The story so far: I, a middle-aged man with no experience sewing and questionable taste in clothing, have decided to make a suit from scratch. I have amassed the tools, materials, and first aid supplies I will need to see the project through to fruition. There’s only one thing keeping me from getting started cutting and sewing fabric.
I have no pattern.
Now, most people would go to the local fabric store or a related website and buy a suit pattern, just as most people would wear a helmet when riding a motorcycle, or avoid slamming their hand in a door. With regards to the helmet and the door, I’m with them. As for the suit pattern, I DENOUNCE THOSE PEOPLE AS COWARDS! COWARDS WHO LACK “GRIT!”
From the moment I first thought of this cursed project, it has been my intention to create a custom pattern, designed from scratch starting with my measurements. The ultimate custom-made suit, created specifically for me, and only me. It’s an attractive idea, or at least it was until I actually looked at what it will entail.
Part of what sent me down this rabbit hole was reading Bespoke, by Richard Anderson, a book I enjoyed very much. It’s the autobiography of a man who started out as a teenaged apprentice at Huntsman (The Saville Row tailor shop that inspired Kingsman) and now owns his own successful Saville Row shop. If you find this kind of thing interesting, I highly suggest it.
In the book, he tells the story of how he was first introduced to bespoke pattern making, and mentions that at the time Huntsman used (and he still uses) what he refers to as “The Antiquated Thornton system.” He makes a big deal of how confusing and bewildering the system was to him when he was a beginner.
Me being me, I set out to find the Thornton system. I won’t bore you with the details of my protracted search, except to say that many people had posted diagrams of the system without any instructions, which is quite a bit worse than useless for my purposes, and that I finally found what I was looking at antiquepatternlibrary.org.

I wish I could tell where I got this PDF from. If only there were some sort of watermark.
They had a full scan of Mr. Thornton’s entire book available for free, quite a bargain, as it seems the book would have cost me twenty-five shillings back when it was published, in 1894.
So, armed with the scan, a set of example measurements, and a copy of Adobe Illustrator, I set out to make a jacket pattern via the Thornton System.
Here’s what the finished pattern should look like
Here’s how far I got before I gave up in despair.
I got hung up looking for a reference point that I hadn’t seen mentioned before, and that I could not find on the diagram.
I decided to put a pin in the Thornton system and look for something a system a little clearer, and more modern, as the Thornton System is from the century before last.

Still, I can’t be mad at that mustache!
I did a great deal more searching, the details of which I will spare you, and found a scan of a highly regarded textbook called The Modern Tailor, Outfitter, and Clothier, which was published in 1919. Modern indeed!
It contains a couple of different systems for creating the outline for a man’s suit jacket and pants, and instructions for actually constructing the suit. As a resource, this book was exactly what I needed. The scan, however, was pretty bad. It looked like a photocopy of a photocopy, with many of the fractions in the instructions reduced to inscrutable smudges.

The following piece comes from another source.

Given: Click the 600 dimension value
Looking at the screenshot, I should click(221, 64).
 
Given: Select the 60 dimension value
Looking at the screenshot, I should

There. That’s perfectly clear.
It seemed to me that getting the math right was somewhat vital to ending up with a wearable jacket. If I wasn’t going to be able to read the fractions, I wasn’t going to be able to continue. I set out to find a better copy.
My search brought me to a Kindle edition from a publisher that promised “classic works in affordable, high quality, modern editions, using the original text and artwork.” I happily spent four dollars on the Kindle book, and went to the page with instructions, looking forward to the crystal clear fractions rendered in standard Kindle text.
This is what I saw.

There was one part I wanted them to make clearer, and it’s the only thing they left blurry!
In fairness, that is a bit better, but in addition to the photographically perfect reproductions of blurred, smudged fractions, I found enough obvious transcription errors that I didn’t trust the text as a whole. It wouldn’t have been as big a deal in a block of text, but in instructions that involve math, it was a deal breaker.
(I got the gif here, by the way.)
I was on the verge of giving up when I found the perfect scan.

It’s a huge improvement . . . in that I can read it, and it makes sense.
It’s a high-quality scan that was then ORC’d and proofread. Exactly what I needed. It was on the deviant art page of a steampunk tailor who calls himself Ratspeed. He has a very nice website where he sells handmade pressing bucks.
The scan isn’t perfect. Nothing made by humans is. I’ve found a couple of places where the number 15 is printed as the word “is” but it’s nothing I can’t deal with. I was so grateful for his hard work I subscribed to his Patreon account. He’s since bought a mechanized book scanner so, we can hope more excellent scans will be on their way.
So, armed with my instructions, it was time to start making my pattern.